7435, RE: damn okayplayer.com!|
Posted by King_Friday, Thu Sep-18-03 03:38 PM
>since then i watched 8 1/2 for the third time, now no longer
>twelve, concerned with recognizing its greatness, and i just
That's a mighty good one.
>i'm gonna give "imitation of life" another chance too.
That's my favorite Sirk movie so far. I also highly recommend his film "Written On The Wind".
>>BIBI ANDERSSON!!!!!! The best ever! This is her best
>was she your avatar pre-lombard?
yep. it was a picture of her in Bergman's Wild Strawberries. picture supplied by m.
>>There's a Region 1 DVD
>>coming out before long.
no. I wish. MGM apparently. You can't win 'em all.
>no, what i meant was that i believe it was colonelk who said
>a good majority of the versions of bergman's works have been
>chopped down. i was wondering if this was one?
I'd have to look it up.
>that dvd come out?
I'll have to look it up. I swear I've never been so unprepared for a post before.

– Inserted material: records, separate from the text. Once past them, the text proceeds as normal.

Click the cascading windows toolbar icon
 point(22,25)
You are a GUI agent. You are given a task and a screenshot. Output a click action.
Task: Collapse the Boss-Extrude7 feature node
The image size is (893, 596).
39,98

>>Yes, and wasn't Bibi Andersson just the best? Boy oh boy.
>>Really the best.
>explain this fascination before i get suspicious about any
What's to explain? Bibi Andersson is the best. That's all. Accept no substitutes. When I first saw her in Persona I thought, "well that's it. that's the best." Then I saw her in Wild Strawberries and I thought. "Yep. I was right." Then I saw her in The Kremlin Letter, a very bad movie that came to life only when she was on screen giving her amazing performance (and out-acting both Orson Welles and Max von Sydow at one time if you can believe that! It's true). And don't forget her smaller role in The Seventh Seal either.

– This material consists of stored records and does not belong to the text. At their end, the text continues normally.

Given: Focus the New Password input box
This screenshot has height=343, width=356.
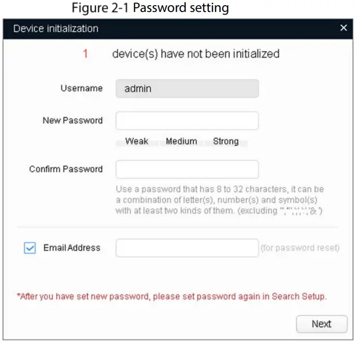Looking at the screenshot, I should pyautogui.click(x=187, y=121).
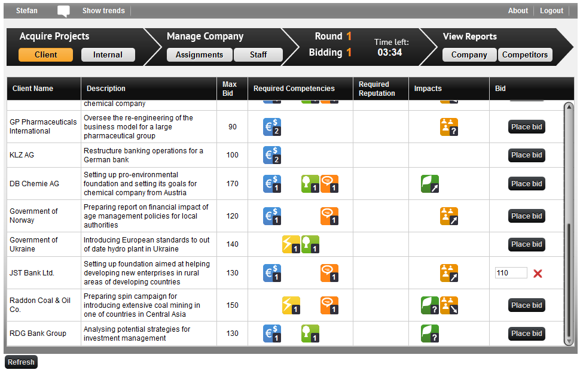This screenshot has height=385, width=583.
Task: Open the Staff section
Action: pos(258,55)
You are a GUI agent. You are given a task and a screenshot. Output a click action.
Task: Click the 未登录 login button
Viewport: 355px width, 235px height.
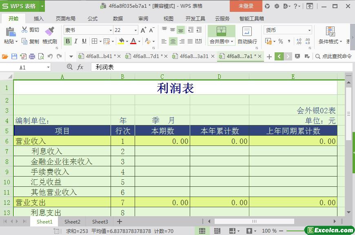tap(246, 6)

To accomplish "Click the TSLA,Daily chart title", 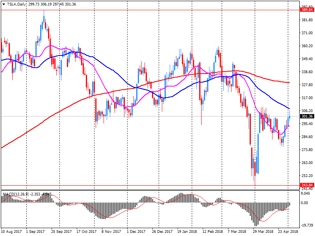I will point(17,4).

She's just my favorite actress. That's all.
> Of course you had people like
>>Bunuel and Cocteau and then later people like Stan Brakhage
>>who were just as "experimental" before that.
>>But it's different.
>were they as experimental from a technical stand point?
Well, Bunuel started in the Silent film era. His first films were made with Salvador Dali. They removed the narrative storyline completely. Followed the "rules" of surrealism as set down by the great writer Andre Breton. Plenty of weirdo juxtapositions.
Cocteau was also a surrealist. His film Blood Of A Poet was similar to those early Bunuel films in a lot of ways, though perhaps not as wild. Lost of bizarre stuff going on there.
Someone like Stan Brakhage was considered an "avant-garde" filmmaker. He did things like scratching words directly on the film strip itself. Painting onto the film. Swinging his camera around rapidly to immitate the movement of the eye. He would superimpose images (sometimes 4 at a time) on top of each other. He made crazy, wonderful films. Like moving paintings.
> i have thirty
>seven essays due
Clearly you need to drop out and devote your life to film criticism.
>and have to dissect five human cadavers.
holy effing jesus. you are a weirdo. are you going to be some kind of weirdo doctor?
>well, not quite, but it's starting to feel that way.
one time in high school I was dissecting a frog. There he was, all laid out and dead and me cutting on his insides. I was poking at his liver with a scalpel and the damn liver shot out of the frog's body and hit my lab partner in the middle his forehead. It was the best thing I ever saw happen.